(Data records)
- Opening Delimiter -

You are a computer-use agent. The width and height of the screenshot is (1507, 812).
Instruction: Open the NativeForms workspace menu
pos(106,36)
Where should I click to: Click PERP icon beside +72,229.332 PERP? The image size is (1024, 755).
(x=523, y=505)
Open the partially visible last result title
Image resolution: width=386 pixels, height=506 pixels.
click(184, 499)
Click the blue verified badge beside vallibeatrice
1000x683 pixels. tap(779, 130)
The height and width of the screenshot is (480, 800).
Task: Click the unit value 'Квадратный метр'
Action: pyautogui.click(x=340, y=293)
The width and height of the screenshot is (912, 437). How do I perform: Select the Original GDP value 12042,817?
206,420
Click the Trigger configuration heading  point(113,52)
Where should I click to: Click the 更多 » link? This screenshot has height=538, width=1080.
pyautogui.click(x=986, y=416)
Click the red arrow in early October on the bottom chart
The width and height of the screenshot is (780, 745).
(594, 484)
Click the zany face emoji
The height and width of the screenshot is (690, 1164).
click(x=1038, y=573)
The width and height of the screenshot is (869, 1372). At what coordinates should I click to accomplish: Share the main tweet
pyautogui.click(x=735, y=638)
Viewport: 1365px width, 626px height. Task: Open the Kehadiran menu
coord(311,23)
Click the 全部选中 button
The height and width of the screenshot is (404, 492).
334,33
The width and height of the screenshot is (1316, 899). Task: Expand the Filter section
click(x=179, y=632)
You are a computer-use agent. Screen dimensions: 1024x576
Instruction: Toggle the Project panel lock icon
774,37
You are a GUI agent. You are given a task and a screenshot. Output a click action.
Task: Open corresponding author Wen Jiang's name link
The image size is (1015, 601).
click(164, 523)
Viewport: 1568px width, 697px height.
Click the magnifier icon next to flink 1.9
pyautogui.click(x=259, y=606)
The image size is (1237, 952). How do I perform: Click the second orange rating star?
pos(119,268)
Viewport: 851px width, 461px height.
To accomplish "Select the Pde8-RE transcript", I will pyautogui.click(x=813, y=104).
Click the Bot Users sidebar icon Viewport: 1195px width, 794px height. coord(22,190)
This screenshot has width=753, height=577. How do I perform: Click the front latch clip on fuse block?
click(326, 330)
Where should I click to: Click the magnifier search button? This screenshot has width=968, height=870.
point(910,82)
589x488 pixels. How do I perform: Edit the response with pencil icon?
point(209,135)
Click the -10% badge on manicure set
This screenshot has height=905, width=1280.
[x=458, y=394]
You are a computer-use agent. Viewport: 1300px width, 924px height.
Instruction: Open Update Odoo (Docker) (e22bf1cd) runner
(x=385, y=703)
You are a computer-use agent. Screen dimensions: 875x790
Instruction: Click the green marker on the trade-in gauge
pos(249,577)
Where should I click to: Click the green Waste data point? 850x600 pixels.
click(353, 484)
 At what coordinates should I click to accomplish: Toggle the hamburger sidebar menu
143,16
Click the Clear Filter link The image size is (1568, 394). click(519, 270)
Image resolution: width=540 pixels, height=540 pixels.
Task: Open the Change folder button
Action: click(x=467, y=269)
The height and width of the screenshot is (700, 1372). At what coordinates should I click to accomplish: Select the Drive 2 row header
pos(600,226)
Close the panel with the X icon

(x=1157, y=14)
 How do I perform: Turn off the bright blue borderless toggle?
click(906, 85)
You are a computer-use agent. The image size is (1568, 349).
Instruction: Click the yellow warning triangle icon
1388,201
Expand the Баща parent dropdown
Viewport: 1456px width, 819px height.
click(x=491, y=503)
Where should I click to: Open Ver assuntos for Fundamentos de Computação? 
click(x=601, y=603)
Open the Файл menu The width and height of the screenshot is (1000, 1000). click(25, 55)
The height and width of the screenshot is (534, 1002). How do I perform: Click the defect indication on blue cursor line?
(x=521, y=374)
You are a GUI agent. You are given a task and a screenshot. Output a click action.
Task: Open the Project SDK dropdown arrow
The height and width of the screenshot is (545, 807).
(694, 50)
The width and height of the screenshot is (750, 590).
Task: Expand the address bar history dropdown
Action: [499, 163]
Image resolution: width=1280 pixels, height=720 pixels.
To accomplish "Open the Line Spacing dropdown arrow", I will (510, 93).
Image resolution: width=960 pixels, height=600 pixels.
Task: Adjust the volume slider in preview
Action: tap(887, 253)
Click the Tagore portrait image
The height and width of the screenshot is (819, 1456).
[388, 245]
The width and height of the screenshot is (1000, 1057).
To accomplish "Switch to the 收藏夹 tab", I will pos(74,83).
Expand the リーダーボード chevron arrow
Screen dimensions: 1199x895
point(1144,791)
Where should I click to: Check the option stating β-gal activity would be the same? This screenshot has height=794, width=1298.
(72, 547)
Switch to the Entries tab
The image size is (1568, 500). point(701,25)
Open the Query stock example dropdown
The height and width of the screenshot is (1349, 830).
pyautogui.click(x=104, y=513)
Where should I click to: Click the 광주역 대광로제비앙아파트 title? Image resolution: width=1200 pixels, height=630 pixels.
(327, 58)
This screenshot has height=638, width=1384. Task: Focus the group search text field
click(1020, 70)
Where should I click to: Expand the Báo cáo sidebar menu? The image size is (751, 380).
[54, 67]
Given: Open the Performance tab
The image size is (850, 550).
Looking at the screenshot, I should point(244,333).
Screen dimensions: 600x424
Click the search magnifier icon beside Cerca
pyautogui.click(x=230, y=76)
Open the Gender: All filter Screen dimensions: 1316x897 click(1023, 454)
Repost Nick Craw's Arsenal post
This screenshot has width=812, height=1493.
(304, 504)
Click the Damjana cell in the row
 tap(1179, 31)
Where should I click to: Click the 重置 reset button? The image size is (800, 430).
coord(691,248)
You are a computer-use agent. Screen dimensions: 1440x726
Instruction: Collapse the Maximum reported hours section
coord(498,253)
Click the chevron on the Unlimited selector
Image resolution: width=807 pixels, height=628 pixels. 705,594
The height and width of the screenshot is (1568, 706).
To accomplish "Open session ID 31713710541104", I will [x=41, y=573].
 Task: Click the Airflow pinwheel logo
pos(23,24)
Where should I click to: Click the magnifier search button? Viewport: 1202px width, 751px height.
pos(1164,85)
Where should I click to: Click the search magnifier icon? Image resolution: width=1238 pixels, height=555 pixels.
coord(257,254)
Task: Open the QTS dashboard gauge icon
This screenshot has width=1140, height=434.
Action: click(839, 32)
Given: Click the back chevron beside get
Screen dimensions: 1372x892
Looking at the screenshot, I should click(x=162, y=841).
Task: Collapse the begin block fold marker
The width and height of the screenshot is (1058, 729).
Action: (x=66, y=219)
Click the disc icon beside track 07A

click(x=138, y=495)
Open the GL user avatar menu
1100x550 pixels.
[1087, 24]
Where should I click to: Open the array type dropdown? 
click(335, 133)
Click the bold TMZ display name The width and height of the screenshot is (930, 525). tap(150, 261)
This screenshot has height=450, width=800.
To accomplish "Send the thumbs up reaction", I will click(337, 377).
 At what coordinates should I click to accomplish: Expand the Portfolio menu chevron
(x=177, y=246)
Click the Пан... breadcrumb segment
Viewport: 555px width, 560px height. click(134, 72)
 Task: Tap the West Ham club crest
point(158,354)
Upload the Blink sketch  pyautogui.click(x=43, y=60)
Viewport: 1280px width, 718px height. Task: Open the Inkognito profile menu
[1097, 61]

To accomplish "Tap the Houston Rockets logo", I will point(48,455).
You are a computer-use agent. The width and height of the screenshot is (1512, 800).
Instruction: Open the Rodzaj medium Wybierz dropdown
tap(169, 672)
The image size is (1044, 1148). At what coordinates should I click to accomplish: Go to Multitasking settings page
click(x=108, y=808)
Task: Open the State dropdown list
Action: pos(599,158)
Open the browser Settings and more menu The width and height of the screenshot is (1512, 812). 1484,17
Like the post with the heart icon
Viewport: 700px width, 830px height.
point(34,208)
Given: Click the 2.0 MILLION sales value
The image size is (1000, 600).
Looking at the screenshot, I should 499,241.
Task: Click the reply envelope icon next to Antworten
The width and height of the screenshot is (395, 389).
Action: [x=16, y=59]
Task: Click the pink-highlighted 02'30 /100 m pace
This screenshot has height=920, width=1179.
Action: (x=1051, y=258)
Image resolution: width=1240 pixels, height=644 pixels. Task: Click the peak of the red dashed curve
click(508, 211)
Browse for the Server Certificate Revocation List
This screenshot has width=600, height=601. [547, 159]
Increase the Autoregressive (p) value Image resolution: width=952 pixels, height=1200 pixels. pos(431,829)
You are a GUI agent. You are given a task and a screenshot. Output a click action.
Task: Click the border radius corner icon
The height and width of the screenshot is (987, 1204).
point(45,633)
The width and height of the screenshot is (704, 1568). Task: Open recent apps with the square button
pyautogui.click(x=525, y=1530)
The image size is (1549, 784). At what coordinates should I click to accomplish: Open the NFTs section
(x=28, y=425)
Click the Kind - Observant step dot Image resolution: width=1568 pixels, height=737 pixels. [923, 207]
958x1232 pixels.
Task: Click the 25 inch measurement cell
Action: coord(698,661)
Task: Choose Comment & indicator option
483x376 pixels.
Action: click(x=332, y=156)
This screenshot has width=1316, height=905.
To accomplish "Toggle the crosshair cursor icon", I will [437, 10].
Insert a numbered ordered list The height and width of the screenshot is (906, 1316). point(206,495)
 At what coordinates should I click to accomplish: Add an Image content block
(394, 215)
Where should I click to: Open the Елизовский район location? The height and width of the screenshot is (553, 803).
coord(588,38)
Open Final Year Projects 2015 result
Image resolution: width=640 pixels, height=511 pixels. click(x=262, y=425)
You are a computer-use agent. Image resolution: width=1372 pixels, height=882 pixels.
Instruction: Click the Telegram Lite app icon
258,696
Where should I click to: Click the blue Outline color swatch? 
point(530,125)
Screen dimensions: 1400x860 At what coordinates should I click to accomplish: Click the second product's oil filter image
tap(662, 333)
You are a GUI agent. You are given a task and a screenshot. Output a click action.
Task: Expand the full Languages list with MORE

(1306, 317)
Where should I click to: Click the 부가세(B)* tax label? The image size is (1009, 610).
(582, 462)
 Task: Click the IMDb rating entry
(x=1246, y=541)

- Closing Delimiter -

# Goal of the exercise
Leave out every line above except those from the line with "Where should I click to: Click the 更多" up to and including the line with "You are a computer-use agent. Screen dimensions: 875x790", and copy those exactly.

# Expected output
Where should I click to: Click the 更多 » link? This screenshot has height=538, width=1080.
pyautogui.click(x=986, y=416)
Click the red arrow in early October on the bottom chart
The width and height of the screenshot is (780, 745).
(594, 484)
Click the zany face emoji
The height and width of the screenshot is (690, 1164).
click(x=1038, y=573)
The width and height of the screenshot is (869, 1372). At what coordinates should I click to accomplish: Share the main tweet
pyautogui.click(x=735, y=638)
Viewport: 1365px width, 626px height. Task: Open the Kehadiran menu
coord(311,23)
Click the 全部选中 button
The height and width of the screenshot is (404, 492).
334,33
The width and height of the screenshot is (1316, 899). Task: Expand the Filter section
click(x=179, y=632)
You are a computer-use agent. Screen dimensions: 1024x576
Instruction: Toggle the Project panel lock icon
774,37
You are a GUI agent. You are given a task and a screenshot. Output a click action.
Task: Open corresponding author Wen Jiang's name link
The image size is (1015, 601).
click(164, 523)
Viewport: 1568px width, 697px height.
Click the magnifier icon next to flink 1.9
pyautogui.click(x=259, y=606)
The image size is (1237, 952). How do I perform: Click the second orange rating star?
pos(119,268)
Viewport: 851px width, 461px height.
To accomplish "Select the Pde8-RE transcript", I will pyautogui.click(x=813, y=104).
Click the Bot Users sidebar icon Viewport: 1195px width, 794px height. coord(22,190)
This screenshot has width=753, height=577. How do I perform: Click the front latch clip on fuse block?
click(326, 330)
Where should I click to: Click the magnifier search button? This screenshot has width=968, height=870.
point(910,82)
589x488 pixels. How do I perform: Edit the response with pencil icon?
point(209,135)
Click the -10% badge on manicure set
This screenshot has height=905, width=1280.
[x=458, y=394]
You are a computer-use agent. Viewport: 1300px width, 924px height.
Instruction: Open Update Odoo (Docker) (e22bf1cd) runner
(x=385, y=703)
You are a computer-use agent. Screen dimensions: 875x790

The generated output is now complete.